The silver light of a gibbous moon shimmers on the new green leaves of the ash tree. The horse stamps and jerks his head, jangling the bridle. I sway with the movement, soothing him instinctively. The sweetish smell of horse is thick about me as I wait at the crossroads. Stiff as I am in every joint and sinew, my body screams for me to dismount and stretch my legs, but I cannot. Some intuition, some sense of impending destiny, holds me motionless. I am aware it will not be long.
I flinch as the expectant hush is broken by the screech of an owl, eerie in the stillness that binds me to the saddle. She circles silently above me, seeking her prey. I watch until she glides away into the blackest shadows, where the sacred ash grove huddles beneath the escarpment.
My eyes seek the hallowed place where the Earth Mother is still honoured by man and maid on the sacred feast of Beltane; the ash grove to which they come at dawn, clad in white, and garlanded in green. May blossoms wreathe their brows as they stand side by side under a living canopy for their hand-clasping, their ceremony of rejoicing in union, the celebration of life itself in dance and song. This is the seven-treed sacred grove to which my beloved and I came not long ago; there we swore an oath to honour our love and there later, alone beneath the moon-silvered leaves we became one in the flesh.
It grows cold now, and I shiver. The horse pricks up his ears, listening intently. A small sound trembles towards me; perhaps no more than a fluctuation in the air current. Then the nightingale’s exquisite song fills the air with beauty. It is the signal. Jack’s signal.
I fire my weapon into the sky and wheel about, pulling sharply on the reins. We race off into the night. Lying close to the horse’s back, my head beside his ear, I ride hard. For a moment or two, as we gather speed, I choose those places where the low light gleams through the covering of cloud. I catch the sound of hooves in swift pursuit and know I have been seen. Now I guide my good companion into the gloom of the darkest shadows, allowing him to choose his own footing on the causeway. He gallops on.
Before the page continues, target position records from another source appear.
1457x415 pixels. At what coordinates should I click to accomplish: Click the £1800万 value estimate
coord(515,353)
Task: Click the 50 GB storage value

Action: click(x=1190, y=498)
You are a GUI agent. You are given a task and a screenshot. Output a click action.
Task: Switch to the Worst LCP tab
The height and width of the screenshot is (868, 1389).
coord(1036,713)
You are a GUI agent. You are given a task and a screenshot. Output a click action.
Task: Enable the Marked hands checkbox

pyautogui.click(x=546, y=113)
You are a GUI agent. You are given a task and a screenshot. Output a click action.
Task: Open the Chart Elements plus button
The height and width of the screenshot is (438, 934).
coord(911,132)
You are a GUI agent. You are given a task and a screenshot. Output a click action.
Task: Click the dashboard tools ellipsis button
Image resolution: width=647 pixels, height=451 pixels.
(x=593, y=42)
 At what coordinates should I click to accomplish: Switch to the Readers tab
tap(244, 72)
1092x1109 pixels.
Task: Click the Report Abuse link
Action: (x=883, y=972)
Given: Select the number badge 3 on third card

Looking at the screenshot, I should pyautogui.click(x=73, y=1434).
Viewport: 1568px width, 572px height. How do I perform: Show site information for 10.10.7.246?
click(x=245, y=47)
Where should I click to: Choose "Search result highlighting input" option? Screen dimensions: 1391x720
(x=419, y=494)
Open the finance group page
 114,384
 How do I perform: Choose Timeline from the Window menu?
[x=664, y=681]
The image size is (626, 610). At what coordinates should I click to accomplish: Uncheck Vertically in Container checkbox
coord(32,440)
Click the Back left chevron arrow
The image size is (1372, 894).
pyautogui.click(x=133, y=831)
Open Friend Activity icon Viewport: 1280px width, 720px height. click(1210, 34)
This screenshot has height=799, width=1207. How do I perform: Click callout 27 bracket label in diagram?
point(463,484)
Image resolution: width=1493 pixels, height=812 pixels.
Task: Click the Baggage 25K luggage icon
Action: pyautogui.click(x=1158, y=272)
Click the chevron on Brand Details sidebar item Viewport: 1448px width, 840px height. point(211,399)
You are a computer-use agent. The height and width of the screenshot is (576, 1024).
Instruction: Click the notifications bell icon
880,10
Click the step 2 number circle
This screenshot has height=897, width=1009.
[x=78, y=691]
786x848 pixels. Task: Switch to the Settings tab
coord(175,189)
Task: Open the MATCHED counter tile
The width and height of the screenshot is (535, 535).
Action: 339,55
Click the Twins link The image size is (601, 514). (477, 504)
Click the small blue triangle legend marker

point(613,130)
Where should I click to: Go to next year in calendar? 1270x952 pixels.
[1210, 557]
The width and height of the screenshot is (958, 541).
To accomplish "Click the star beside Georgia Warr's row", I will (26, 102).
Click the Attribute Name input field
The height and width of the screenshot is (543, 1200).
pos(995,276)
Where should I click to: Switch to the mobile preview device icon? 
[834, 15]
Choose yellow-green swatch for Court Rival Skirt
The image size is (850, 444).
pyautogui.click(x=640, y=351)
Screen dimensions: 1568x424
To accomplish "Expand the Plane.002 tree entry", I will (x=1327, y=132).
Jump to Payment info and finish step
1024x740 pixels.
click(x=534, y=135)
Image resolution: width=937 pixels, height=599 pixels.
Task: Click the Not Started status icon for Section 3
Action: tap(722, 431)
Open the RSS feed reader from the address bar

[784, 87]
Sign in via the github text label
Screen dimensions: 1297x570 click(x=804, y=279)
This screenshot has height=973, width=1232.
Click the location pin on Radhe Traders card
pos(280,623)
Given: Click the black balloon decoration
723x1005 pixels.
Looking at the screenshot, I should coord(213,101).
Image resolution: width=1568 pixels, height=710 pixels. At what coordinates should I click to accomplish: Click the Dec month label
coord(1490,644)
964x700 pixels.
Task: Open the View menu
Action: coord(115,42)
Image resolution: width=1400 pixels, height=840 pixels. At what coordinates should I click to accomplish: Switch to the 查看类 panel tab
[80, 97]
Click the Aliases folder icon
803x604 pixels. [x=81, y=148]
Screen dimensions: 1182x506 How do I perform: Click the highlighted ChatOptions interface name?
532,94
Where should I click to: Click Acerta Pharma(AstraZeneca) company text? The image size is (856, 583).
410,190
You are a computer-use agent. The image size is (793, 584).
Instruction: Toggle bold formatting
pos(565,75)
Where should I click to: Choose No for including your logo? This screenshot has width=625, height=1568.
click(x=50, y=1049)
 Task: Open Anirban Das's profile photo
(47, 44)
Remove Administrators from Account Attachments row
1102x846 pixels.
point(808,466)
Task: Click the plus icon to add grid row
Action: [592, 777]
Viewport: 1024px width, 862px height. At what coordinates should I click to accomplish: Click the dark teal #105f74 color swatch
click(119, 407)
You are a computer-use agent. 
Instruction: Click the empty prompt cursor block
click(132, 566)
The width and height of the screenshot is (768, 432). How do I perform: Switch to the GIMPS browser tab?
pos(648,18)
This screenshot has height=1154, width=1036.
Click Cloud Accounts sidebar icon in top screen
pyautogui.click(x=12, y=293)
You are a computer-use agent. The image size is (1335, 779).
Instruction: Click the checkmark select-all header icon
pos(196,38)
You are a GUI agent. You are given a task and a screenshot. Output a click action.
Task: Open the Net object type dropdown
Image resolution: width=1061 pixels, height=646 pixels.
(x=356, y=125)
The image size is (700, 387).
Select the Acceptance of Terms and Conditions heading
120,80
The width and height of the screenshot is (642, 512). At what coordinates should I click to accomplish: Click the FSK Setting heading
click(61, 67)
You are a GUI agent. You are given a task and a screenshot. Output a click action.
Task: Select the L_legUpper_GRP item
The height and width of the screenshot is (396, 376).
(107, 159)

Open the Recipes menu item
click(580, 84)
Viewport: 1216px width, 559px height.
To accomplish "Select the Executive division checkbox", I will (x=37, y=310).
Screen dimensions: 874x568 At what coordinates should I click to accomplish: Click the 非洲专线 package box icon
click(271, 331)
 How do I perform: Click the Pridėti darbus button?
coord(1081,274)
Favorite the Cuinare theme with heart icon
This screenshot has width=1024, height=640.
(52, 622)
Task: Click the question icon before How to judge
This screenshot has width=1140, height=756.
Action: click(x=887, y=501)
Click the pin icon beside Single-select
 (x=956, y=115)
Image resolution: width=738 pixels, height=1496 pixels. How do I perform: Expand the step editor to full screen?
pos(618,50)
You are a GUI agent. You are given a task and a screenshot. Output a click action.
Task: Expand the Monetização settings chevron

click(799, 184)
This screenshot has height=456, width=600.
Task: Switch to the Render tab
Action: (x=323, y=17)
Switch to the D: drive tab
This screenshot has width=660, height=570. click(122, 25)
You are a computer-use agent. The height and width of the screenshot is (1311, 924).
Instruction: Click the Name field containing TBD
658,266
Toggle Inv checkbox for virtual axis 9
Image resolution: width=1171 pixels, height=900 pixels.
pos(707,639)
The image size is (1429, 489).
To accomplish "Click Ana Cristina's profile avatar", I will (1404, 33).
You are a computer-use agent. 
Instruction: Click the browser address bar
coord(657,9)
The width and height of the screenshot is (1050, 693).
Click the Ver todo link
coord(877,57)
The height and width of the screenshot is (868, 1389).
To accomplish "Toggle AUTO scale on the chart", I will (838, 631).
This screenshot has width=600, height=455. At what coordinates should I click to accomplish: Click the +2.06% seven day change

I risk a backward glimpse. Shapes pursue us; legless in the mist rising from the Marsh, centaurs ride hard in a bow-shaped line. The triumph and excitement of the men who chase me is almost palpable. How long were they lingering near the crossroads where I myself had waited?
I let the gelding have his head because he knows these levels well. His hooves drum into the earth and I crouch low in the saddle, horse sweat hot-smelling in my nostrils. As I cling to his mane, I chance another glance but see nothing. I am sure we are gaining on our pursuers, but have they ridden yet into the trap where the Marsh is quicksand and will swallow horse and rider whole?
The moon is hidden now and I have no bearings. All I hear is a thrumming, thrumming, thrumming — and I know not whether it is my heart beating in my ears or the sound of pursuit. All I can do is ride.